ただ、長めの腕を振り回す独特なリズム、腰高でぎこちないステップワークはおそらく相手のリズムを狂わせるものであり、たとえばエマヌエル・ナバレッテ(メキシコ)のように「整っていないから強い」というタイプのボクサーのように思えます。
世界初挑戦は2021年4月、ジェルウィン・アンカハス(フィリピン)戦。
絶対不利の予想の中フルラウンド戦い抜き、判定負けを喫しています。
序盤から中盤にかけてアンカハスの勢いに押され、8Rにはダウンを喫して絶体絶命。
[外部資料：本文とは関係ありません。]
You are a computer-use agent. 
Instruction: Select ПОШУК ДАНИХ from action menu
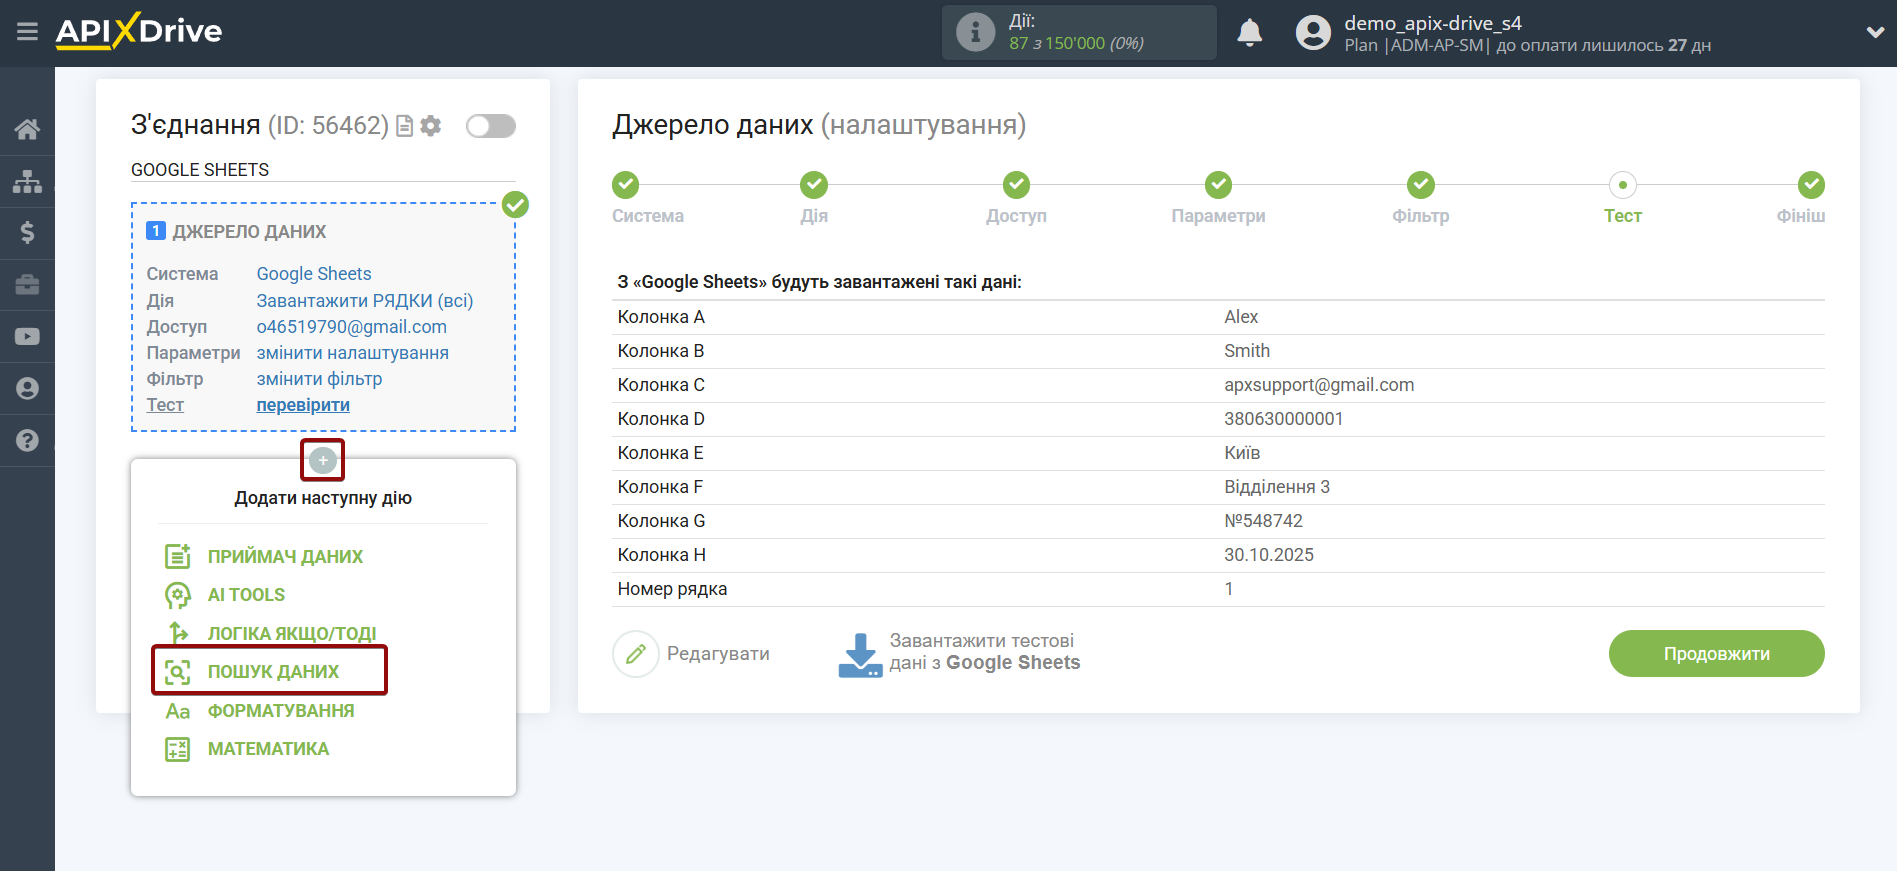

しかし9Rを生き延びたロドリゲスは息を吹き返し、10〜12Rは逆転の可能性を感じる猛攻に出て評価を高めました。
前戦はちょうど1年前の2023年7月、強豪イスラエル・ゴンサレス(メキシコ)とスプリットドロー、今回の一戦を迎えます。
2度目のタイトルアタック、長らくこの階級で強敵と渡り合ってきたこと、もちろんKO負けはなく、リングマガジンのスーパーフライ級ランキングでは10位に滑り込み。
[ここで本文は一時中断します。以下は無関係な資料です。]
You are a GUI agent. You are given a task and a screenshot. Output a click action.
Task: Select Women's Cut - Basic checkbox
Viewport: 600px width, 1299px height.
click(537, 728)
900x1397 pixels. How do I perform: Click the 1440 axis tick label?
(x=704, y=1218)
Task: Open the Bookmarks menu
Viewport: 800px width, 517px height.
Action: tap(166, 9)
世界で10本の指に入る強敵であることは間違いありませんが、そうはいっても世界タイトルに届いていないのもまた事実。
前述の通り、田中恒成としてはただ勝利するだけでなく、勝ち方が問われる試合であり、それも多くのファンが望むのは圧倒的なパフォーマンスで倒して勝つことでしょう。このロドリゲスがそう簡単にいく相手ではない、とわかっているからこそ、このボクサーを圧倒して倒すことには大きな意味があります。それはすなわち、バムとプーマの対抗馬として名乗りを上げられることです。
田中恒成としてはここが正念場。
これはかなり厳しいオーダーとなると思いますが、どうかファンの望む結果をもたらしてくれることを願います。
そして願わくば、かつて田中恒成に勝利した井岡一翔が、この試合を見て「自分はまだできる」そう思って再起してくれることを願います。そう思わせるような田中のパフォーマンスに期待し、その時こそ、かつての再戦のしどきなのかもしれません。